Peter surfing the Banyaks
Back again to lovely Indonesia! It is but a short hop across the Malacca Strait from Langkawi to Sumatra, and we set off along with Mike, Matt and
Heather bound for Pulau We, the northernmost Indonesian island. A full moon guided our night passages and we had calm seas and smooth sailing.
Crossing the busy shipping lane is always a bit daunting, and now I understand how a hedgehog must feel as it approaches a motorway! Compared to a yacht
those things move fast.
The anchorage at Pulau We is a lovely spot for a quiet few days, surrounded by high jungle, with snorkelling opportunities straight off the boat, and
several places on shore to get a cold beer and some nasi. Here we were joined by Peter and Mathias.
Heading to the river to fill our water containers, Banyaks
From Pulau We we headed south to Simelue, and had 48 hours in a stunning bay on the NW coast before a huge swell came into the harbour and we made a quick
getaway. Fortunately the boys had a chance for some surf the day before, and we explored on shore. This whole island has been affected by numerous earthquakes and on the
west coast the land has risen so much that there is now a huge field of blackened coral pushed up a metre of 2 out of the sea and covered by grass.

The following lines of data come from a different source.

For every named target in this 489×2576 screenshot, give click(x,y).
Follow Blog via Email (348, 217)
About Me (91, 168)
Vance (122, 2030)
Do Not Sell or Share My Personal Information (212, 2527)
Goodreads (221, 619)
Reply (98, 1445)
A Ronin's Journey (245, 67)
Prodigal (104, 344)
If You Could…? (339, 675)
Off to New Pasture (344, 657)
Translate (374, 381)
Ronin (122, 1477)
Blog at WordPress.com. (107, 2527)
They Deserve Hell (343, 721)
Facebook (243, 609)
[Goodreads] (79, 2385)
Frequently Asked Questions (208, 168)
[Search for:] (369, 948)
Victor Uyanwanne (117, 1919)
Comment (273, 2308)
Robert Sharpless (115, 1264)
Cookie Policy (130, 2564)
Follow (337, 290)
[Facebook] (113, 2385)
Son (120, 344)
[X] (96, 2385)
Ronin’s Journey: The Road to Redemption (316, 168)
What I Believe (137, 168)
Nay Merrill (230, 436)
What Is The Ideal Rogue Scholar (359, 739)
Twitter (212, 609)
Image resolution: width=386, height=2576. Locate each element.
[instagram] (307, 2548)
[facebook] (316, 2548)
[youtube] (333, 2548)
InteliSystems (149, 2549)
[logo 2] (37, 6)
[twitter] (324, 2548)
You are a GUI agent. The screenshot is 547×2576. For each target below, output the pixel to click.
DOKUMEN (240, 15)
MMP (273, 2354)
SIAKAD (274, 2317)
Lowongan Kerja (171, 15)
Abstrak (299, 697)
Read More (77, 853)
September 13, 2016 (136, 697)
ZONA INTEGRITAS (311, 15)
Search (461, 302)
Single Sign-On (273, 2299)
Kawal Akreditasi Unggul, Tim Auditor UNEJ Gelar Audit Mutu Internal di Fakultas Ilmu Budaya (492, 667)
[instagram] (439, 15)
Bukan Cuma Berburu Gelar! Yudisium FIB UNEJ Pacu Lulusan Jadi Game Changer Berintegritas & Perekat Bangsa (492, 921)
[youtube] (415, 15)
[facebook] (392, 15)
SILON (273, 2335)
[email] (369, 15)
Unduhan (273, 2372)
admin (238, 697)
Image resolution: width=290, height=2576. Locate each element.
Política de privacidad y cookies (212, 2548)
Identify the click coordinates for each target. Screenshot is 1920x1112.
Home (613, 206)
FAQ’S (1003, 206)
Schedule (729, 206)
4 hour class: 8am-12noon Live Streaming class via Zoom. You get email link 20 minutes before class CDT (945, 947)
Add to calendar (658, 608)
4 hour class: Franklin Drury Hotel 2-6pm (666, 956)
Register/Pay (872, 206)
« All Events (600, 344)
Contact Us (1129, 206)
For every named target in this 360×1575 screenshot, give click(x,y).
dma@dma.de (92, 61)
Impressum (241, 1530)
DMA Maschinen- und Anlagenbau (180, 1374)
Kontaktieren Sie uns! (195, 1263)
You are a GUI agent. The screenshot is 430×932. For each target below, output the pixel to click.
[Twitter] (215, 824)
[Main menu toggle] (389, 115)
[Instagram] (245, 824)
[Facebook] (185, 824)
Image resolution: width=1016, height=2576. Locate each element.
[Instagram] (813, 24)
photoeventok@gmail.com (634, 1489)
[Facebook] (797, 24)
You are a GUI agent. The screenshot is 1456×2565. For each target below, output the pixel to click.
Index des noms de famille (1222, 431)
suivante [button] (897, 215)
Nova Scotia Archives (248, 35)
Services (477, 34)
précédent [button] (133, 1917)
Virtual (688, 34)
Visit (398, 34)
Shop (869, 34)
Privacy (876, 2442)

Our anchor hadn't even touched the bottom in Sinabang before we head shouts of 'Dylaan' from the boys on shore - and soon a crowd of small children were paddling out
to welcome us back. As we walked through the small street on the way to town everyone stood outside their doors to greet us. It was lovely to be back in such a friendly, familiar place.
We rented out bikes and went out to the beach with our Indonesian friend Nanik to stay at her beach house. We gossiped over noodles while the boys surfed.
Dylan looking at fish and sharks in Sinabang market
Dylan's kayak is very popular!
Adult crocodile tracks and baby crocodiles have been spotted at some of the beaches here by many of our friends, so I was always a little wary when we paddled into shore.
However, I think the crocodiles are just as wary of us humans, and keep a very safe distance from us.
Getting ready for the waves
Our friends on yacht Lilly Bolero anchored with us here, and between the 2 boats there were about 16 people! So we had a big party for Dylan's 7th
birthday with a giant game of tug-of-war on the beach. We sailed on to Nias, Afulu Bay, which is a perfect harbour for rough weather and has a great beach break for the children to surf.
Mike and Mathias caught us plenty of fresh fish and we had a fancy dress party on Lilly Bolero for Kieran's birthday - on the same night as the lunar eclipse - magical!
At Asu the weather turned from glorious to obnoxious very rapidly - and the crew, the children and I decided to sleep on shore as the boat was pitching and rolling so much.
I felt bad for leaving Frans alone, for at 5am the mooring broke - Frans was keeping watch and was able to react immediately to avoid disaster, but as soon as it was light we all came back on
board and headed back to the safety of Afulu.
Motorcycle taxi, Simelue
Baby Sumatran elephant
While Frans spent a couple more weeks surfing in the Banyaks I took the children overland in Sumatra to visit the orangutans in Bukit Lawang. How
wonderful to see them swinging through the trees with babies on their backs. But how tragic to know that their habitats are still even now being destroyed.
Soon our visas were up and it was time to head back to Langkawi where we would leave the boat for a while and have some land time in New Zealand. Somehow
I don't think it will be our last visit to Indonesia, it is a place that keeps drawing you back. Sampai jumpa lagi!